Introduction to OpenMP

There are many excellent introductions to OpenMP, and more being created all the timme. Rather than re-create the wheel, here is one that I recommend.

For GPUs, people want to develop the same type of abstract framework as MPI for distributed memory and OpenMP for POSIX threads. A recent proposal in 2011 is OpenAcc

Simultaneously, a company, CAPS (spinoff of INRIA research organization in France) has developed HMPP:

A separate topic not covered so far is the issue of benchmarks. Here are some classical benchmark test suites for parallel progrmas (using MPI, OpenMP, and other languages):

Information about DMTCP

DMTCP

If you have questions about DMTCP, please send e-mail to Kapil Arya and me. The username of Kapil Arya is his first name (all lower case) and: @ccs.neu.edu

DMTCP is available through the sourceforge web page. The easiest way to start is (in Linux) to type:

  svn co https://dmtcp.svn.sourceforge.net/svnroot/dmtcp/trunk dmtcp
  cd dmtcp
  ./configure
  [ OR:   ./configure --enable-debug ]
  make
  make check
  # NOTE:  If you use the 'svn', the waitpid test will fail.  This is normal.
  #   (IT is a new test planned for the next DMTCP release.)

The DMTCP commands are in the binsubdirectory of the DMTCP distribution. If you would like to test DMTCP manually, you can try it out on test/dmtcp1 (in the dmtcp test subdirectory). If you did make check above, then you will have automatically compiled test/dmtcp1 from test/dmtcp1.c . please set up two terminal windows. In the first terminal window, execute
  dmtcp_coordinator
In the second terminal window, remove any old checkpoint image files:
  rm -rf ckpt_*.dmtcp
and execute
  dmtcp_checkpoint PATH_TO_TEST_SUBDIR/dmtcp1
Next, in the coordinator window, try:
  ? [help command]
  s [status command]
  l [list of processes under checkpoint control]
  c [checkpoint command]
You should now see a file ckpt_dmtcp1_*.dmtcp in the directory where dmtcp1 was executing. Kill the dmtcp1 program (for example, by typing control-c). Then type
  dmtcp_restart PATH_TO_CKPT_FILE/ckpt_dmtcp1_*.dmtcp

If you have any troubles, please don't hesitate to personally ask Kapil Arya or myself. A five minute answer to your question could save you several hours of your own trial-and-error searching. The best times to find us are during afternoons and early evening in my office (336 WVH) or the High Performance Computing Lab (370 WVH). Or else, send e-mail to Kapil Arya and myself. (My e-mail is gene@ccs.neu.edu . For Kapil Arya, use the his first name as the username, all in lower case.)

Further Optional Reading

Then browse the QUICK-START file in the top-level dmtcp directory. From there start browsing the source code. Some good techniques are:
  grep -r STRING ./
to do a recursive search for lines with STRING in it. Read man grep for further information. For example, grep -C2 ... will show you two lines before and after the string match. You can also pipe through grep -v BAD_SUBSTRING to avoid bad matches.

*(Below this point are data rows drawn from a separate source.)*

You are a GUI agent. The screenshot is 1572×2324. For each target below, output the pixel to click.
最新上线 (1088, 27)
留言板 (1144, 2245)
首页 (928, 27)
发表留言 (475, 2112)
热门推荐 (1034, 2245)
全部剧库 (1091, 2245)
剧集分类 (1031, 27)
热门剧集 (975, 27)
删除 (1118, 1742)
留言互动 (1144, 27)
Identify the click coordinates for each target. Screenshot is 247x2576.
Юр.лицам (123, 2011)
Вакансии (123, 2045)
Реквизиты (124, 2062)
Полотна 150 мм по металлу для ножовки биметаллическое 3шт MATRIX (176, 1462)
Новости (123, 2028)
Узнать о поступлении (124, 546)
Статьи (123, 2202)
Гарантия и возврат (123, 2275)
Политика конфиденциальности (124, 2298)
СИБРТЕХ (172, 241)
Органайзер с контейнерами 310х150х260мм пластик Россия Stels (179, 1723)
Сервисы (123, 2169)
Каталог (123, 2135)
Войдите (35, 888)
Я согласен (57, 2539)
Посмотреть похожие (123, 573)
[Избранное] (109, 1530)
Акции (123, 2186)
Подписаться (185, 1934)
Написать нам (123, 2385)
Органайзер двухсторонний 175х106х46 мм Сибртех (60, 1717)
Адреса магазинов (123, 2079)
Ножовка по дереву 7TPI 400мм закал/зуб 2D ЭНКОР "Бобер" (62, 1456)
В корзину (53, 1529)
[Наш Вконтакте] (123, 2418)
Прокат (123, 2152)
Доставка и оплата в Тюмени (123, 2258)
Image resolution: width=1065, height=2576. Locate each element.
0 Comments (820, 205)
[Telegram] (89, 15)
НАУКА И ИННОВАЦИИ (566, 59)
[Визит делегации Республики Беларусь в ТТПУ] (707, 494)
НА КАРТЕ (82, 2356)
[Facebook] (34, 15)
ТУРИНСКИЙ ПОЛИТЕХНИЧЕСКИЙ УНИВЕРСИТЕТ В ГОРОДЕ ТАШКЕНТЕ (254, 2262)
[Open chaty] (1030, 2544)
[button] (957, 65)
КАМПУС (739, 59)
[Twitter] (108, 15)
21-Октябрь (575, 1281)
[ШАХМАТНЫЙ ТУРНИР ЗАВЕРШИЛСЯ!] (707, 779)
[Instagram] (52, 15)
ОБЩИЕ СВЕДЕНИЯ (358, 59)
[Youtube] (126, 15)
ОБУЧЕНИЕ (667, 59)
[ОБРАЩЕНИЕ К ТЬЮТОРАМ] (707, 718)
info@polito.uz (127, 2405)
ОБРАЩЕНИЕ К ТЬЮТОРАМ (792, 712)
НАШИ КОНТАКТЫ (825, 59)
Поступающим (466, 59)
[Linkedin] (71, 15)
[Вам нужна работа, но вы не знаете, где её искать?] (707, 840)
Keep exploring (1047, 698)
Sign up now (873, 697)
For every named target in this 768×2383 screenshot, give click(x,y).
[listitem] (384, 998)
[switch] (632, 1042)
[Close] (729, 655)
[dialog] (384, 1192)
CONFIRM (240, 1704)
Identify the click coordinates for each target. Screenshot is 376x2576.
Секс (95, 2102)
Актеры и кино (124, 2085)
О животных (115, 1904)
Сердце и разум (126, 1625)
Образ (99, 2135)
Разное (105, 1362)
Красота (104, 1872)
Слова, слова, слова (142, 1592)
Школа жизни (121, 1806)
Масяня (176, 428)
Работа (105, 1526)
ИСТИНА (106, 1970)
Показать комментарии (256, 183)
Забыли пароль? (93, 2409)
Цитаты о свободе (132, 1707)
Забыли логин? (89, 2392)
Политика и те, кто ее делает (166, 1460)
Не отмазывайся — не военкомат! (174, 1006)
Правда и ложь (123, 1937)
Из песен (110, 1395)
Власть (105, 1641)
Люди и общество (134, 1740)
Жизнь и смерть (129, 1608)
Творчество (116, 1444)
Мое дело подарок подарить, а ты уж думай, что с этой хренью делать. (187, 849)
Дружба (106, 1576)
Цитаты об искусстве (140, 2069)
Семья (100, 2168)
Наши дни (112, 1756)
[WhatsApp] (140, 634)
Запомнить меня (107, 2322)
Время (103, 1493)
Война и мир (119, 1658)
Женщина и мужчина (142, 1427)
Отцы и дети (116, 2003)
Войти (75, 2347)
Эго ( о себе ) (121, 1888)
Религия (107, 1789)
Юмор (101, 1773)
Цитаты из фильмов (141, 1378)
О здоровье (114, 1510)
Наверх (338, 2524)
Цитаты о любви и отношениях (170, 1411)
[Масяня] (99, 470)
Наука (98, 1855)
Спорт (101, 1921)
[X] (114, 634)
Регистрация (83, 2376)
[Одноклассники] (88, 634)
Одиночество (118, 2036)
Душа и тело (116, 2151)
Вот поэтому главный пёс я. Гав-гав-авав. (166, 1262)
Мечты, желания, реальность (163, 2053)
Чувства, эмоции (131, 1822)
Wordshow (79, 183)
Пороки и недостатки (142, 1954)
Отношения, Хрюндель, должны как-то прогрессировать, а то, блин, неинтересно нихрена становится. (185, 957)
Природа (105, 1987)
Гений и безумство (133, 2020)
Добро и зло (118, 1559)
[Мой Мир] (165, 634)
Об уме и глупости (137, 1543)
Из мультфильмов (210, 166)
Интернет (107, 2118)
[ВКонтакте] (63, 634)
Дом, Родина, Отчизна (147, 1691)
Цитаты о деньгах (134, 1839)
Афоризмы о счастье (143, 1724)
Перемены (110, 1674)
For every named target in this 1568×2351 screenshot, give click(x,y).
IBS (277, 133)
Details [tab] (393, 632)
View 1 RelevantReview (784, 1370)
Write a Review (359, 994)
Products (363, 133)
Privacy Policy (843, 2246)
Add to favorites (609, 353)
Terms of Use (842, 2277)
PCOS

If you want to see the source code of DMTCP as it executes, try:
  gdb --args dmtcp_checkpoint PATH_TO_TEST_SUBDIR/dmtcp1

An older description of the design of DMTCP is in DMTCP publications under DMTCP: Transparent Checkpointing for Cluster Computations and the Desktop.

I will supplement this reading with further lectures about the design of DMTCP.

QUESTIONS ABOUT DMTCP

  1. dmtcp_checkpoint ./a.out works by setting the environment variable LD_PRELOAD to a special library, dmtcphijack.so. That library loads an additional library, libmtcp.so, and then starts a second thread, the checkpoint thread. The checkpoint thread then connects to the DMTCP coordinator. This completes the initialization by dmtcphijack.so, and the "main" routine of the a.out application is allowed to begin executing.
    The dmtcphijack.so includes a C++ class, DmtcpWorker. A global variable is set to create a new instance of a DmtcpWorker object. This must be initialized by C++ before 'main' executes. Find the file and line number where the instance of a DmtcpWorker object is initialized.
  2. To restart, one executes dmtcp_restart ckpt_*.dmtcp. Find the file and line number containing the 'main' routine for the program for dmtcp_restart.
  3. The mtcp subdirectory is responsible for checkpointing a single process. The libmtcp.so library is built in that directory. The dmtcp/src subdirectory of the top-level dmtcp directory contains the code for managing issues pertinent to multiple processes. For example, it handles checkpointing of socket connections, and other multi-process constructs of the Linux operating system.
    In the mtcp subdirectory, pthread_create is called to create the checkpoint thread. Find the file and line number where that happens.
  4. The Linux operating system shows you the memory layout of a running process. For example, try:
    cat /proc/self/maps
    to see the memory segments of the shell that you are currently executing along with addresses and execute permissions. For how many of the lines in the maps file can you identify the purpose of that section of memory?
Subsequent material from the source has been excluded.